Qu’est-ce qu’une langue : Le Niçois

Qu’est-ce qu’une langue ? Un idiome, un moyen de communication, un dialecte ou un patois, un peu tout çà à la fois, une langue rassemble une communauté humaine autour d’un langage commun.

Cette communauté est plus ou moins importante et étendue dans un espace géographique bien défini.

Dante Alighieri classa les langues romanes selon la façon de dire oui : si en italien, oc en provençal, oïl au nord de la Loire. Le niçois est, dans ses racines, une langue occitane. Jusqu’à la fin du moyen âge il se confond avec le provençal.

Puis après la dédition de 1388 du Comté de Nice aux Savoie, le Comté se sépare de la Provence et la langue évolue vers l’Italien, surtout après 1561 quand cette langue devient l’idiome officiel du Comté.

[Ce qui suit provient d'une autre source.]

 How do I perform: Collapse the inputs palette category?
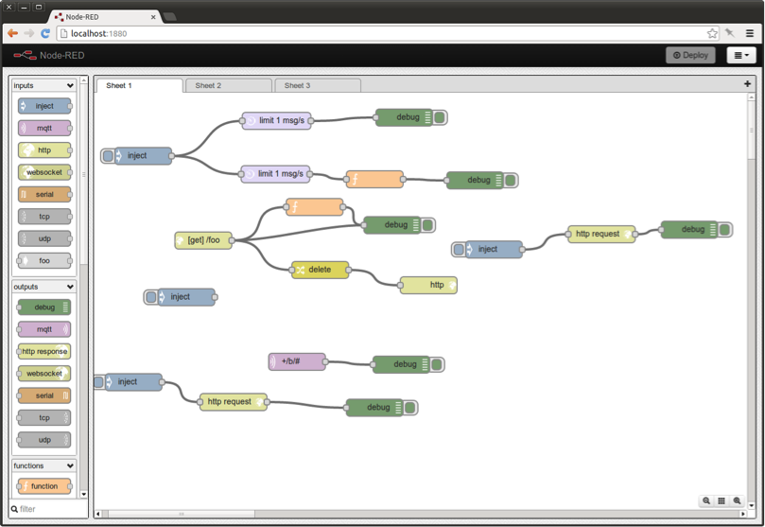69,86
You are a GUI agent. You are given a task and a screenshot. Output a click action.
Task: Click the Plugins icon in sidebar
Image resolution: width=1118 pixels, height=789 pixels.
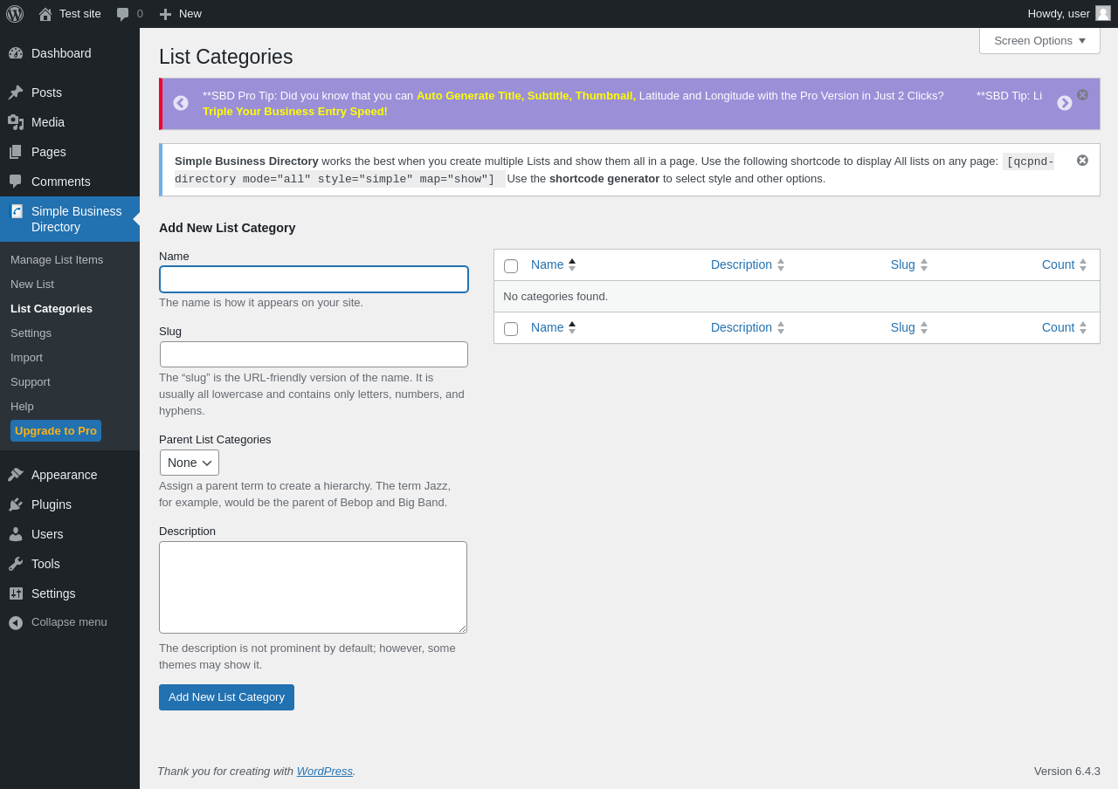click(16, 504)
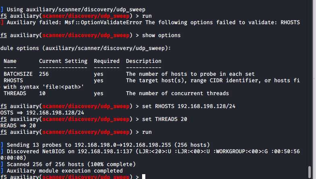Click the 'Name' column header
Screen dimensions: 316x179
point(10,61)
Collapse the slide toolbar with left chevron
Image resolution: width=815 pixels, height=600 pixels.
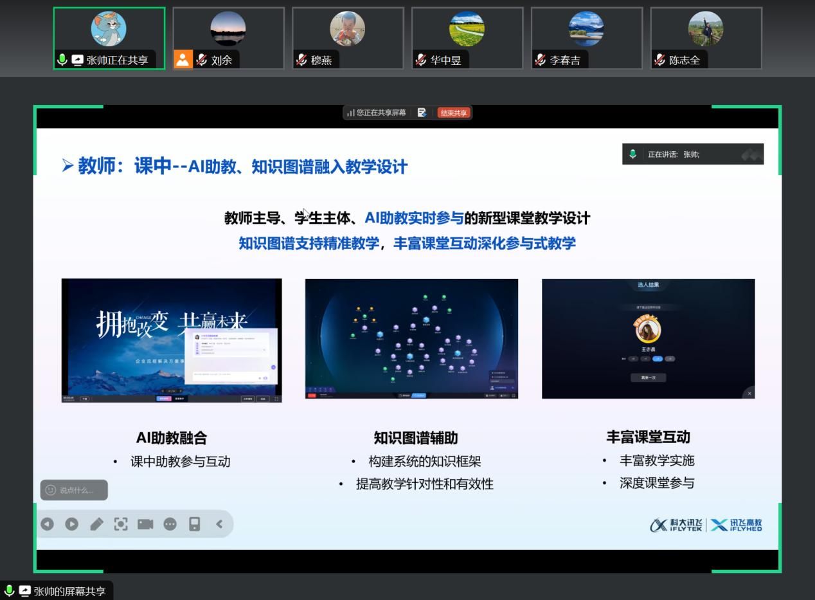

Au XVI° siècle le niçois est la langue populaire parlée dans les bas quartiers de Nice. Les élites parlent alors le français, c’est la langue de l’Europe, la langue diplomatique et des rois.

Dans le Comté on parle plusieurs langues : le niçois essentiellement à Nice, l’arrière-pays, la Tinée, la Vésubie et le Cians on s’exprime en gavot, dans la Roya et le mentonnais c’est une variante du piémontais, à l’ouest du Var, on a quitté le Comté, on est en Provence et le provençal est pratiqué avec des variantes le long des côtes ; on retrouve cet idiome dans la Stura au-delà de la Lombarde.

Le vocabulaire niçois emprunte au bas latin la plupart de ses expressions. Le niçois a sa littérature, ses chansons, sa poésie, son théâtre, une langue véhiculée par les troubadours.

Au XIX° siècle des intellectuels vont entreprendre de structurer ses règles de grammaire. Pour son vocabulaire des dictionnaires traduisant le niçois en français et en italien et inversement seront créés. Il y eut des journaux écrits en niçois, défendant le particularisme du Comté, son identité et son histoire.

Après cette brève évocation, on peut conclure : le niçois est bien une langue avec sa grammaire, son vocabulaire et sa syntaxe : un peu occitane, un peu italienne, un peu française, une héritière du latin.

La langue niçoise est une des filles du félibrige. Le niçois ou plutôt le Nissart s’échange entre amis autour d’un apéritif, d’une partie de boules ou de Moura, instant à ne surtout pas manquer.